L’affaire Maxwell Chikumbutso : Anatomie d’une mystification technologique

Depuis le milieu des années 2010, le nom de Sangulani Maxwell Chikumbutso revient cycliquement sur les réseaux sociaux et dans certains cercles adeptes des théories du complot. Présenté par ses soutiens comme un génie incompris capable de s’affranchir des lois de la physique, cet homme d’affaires zimbabwéen affirme avoir développé des technologies d’énergie libre et des véhicules électriques sans recharge. Pourtant, les dernières enquêtes et vérifications factuelles indépendantes dressent un constat sans appel : derrière les promesses de révolution énergétique se cache une mise en scène grossière reposant sur des produits industriels existants.

Le mirage de la voiture à ondes radio

Le cœur de la rhétorique de Saith Technologies, la structure de Chikumbutso, repose sur le concept de la « Saith FEV » (Free Energy Vehicle). Selon les déclarations officielles de l’entreprise, ce véhicule serait propulsé de manière autonome et indéfinie grâce à la capture des ondes radio et cosmiques via un composant baptisé « Microsonic Energy Device » (MSED).
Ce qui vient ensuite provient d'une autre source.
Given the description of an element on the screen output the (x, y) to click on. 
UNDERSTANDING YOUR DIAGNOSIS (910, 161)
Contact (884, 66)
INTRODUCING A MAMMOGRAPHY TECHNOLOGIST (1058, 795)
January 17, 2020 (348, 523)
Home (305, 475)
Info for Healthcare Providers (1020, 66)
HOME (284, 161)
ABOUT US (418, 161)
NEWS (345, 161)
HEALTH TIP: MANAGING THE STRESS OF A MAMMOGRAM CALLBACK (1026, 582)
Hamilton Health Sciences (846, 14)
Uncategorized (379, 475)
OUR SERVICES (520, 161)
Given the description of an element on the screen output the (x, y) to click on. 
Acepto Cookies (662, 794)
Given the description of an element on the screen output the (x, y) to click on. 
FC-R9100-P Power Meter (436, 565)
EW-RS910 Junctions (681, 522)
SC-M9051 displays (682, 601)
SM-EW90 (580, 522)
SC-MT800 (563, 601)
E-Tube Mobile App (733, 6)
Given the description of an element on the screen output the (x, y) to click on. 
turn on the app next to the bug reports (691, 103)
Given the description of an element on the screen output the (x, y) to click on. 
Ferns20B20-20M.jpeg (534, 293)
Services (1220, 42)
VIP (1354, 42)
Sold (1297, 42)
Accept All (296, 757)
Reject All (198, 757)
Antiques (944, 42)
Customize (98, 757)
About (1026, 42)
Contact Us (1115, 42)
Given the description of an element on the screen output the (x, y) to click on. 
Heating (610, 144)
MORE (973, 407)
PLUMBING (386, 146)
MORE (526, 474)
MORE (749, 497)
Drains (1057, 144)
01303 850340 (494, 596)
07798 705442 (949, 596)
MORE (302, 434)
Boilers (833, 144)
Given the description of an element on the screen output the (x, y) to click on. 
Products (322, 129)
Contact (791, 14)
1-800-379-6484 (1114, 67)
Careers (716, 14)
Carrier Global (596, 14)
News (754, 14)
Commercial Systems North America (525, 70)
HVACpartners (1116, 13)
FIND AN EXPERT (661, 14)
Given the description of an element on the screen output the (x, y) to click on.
L’argumentaire a trouvé un écho retentissant lorsque des officiels zimbabwéens, incluant la présidence, ont relayé des vidéos de démonstration au State House de Harare. L’emballement a toutefois été de courte durée. Des ingénieurs et journalistes d’investigation locaux et internationaux ont procédé à des vérifications techniques rigoureuses des matériels présentés :

  • Le véhicule démasqué : Les recherches d’images inversées et l’analyse des spécifications techniques ont révélé que la voiture présentée comme une invention originale est en réalité une Kaiyi X3 Pro EV, un modèle de SUV électrique de série produit par le constructeur chinois Kaiyi. Ce véhicule fonctionne à l’aide d’une batterie lithium-ion-phosphate classique de 53,7 kW qu’il est indispensable de brancher sur une borne de recharge pour circuler.
  • Le générateur « miracle » acheté en ligne : Le fameux boîtier censé capter les fréquences radio pour générer de l’énergie en continu a lui aussi été identifié. Il s’agit d’une station de stockage d’énergie portable de la marque Browey, dotée d’un mini panneau solaire intégré, commercialisée sur les plateformes de vente grand public comme Amazon pour une centaine de dollars. Le boîtier d’origine a simplement été rebadgé aux couleurs de Saith Technologies.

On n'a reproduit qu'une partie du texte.